What Is a Financial Model?
A financial model is a representation of the expected financial performance of an organization, product or asset. It simulates the potential outcomes of decisions or scenarios by defining assumptions about the world, expected performance, and operational and financial relationships.
A financial model estimates the financial outcome of questions such as, how much money will we make this year? Is this investment a good idea? How much risk are we taking?
For further guidance on the nuances of a financial model, check out AFP’s article, Defining a Financial Model.
PART 1
What Is a Financial Model Used For?
Finance professionals use financial models in an effort to quantify the future, make decisions and get stuff done. That stuff could include any of the following:
- Analyzing business strategies.
- Informing business decisions
- Identifying and measuring risks.
- Valuing risks and opportunities.
- Conducting sensitivity, scenario and stress tests.
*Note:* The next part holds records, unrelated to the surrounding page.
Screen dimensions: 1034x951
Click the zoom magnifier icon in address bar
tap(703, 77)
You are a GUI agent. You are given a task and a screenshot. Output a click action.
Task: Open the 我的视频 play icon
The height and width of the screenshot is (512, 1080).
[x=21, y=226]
- Measuring your compliance with internal limits, covenants or regulatory requirements.
Models aid finance professionals in planning for and analyzing the wide range of decisions they face, including investments and valuations, credit and leverage buyouts, planning and budgeting, and mergers and acquisitions. Some models may be ad hoc, built to look at unique situations, while others are highly controlled, used multiple times per day and shared widely.
With the assistance of a financial model, you can generate conclusions, alternatives and recommendations and present them to decision-makers in a way that highlights key outputs and assumptions made.
PART 2
Who Builds Financial Models?
In finance, everyone builds models. When talking about sophisticated models that take days or weeks to build, it is generally the financial analysis managers or directors with their hands on the keyboard, as it takes a combination of focused time and fluency in business calculations to build a sophisticated model. CFOs will have experience having built models in the past; they may create quick models to test the logic or outcomes of what their teams build, but most CFOs will delegate heavy model building due to the time and effort required.
It is important to recognize there are several roles within the model-building process. The building of a financial model starts with the requester. This person needs to provide clear direction, time, resources and expectations of the end product.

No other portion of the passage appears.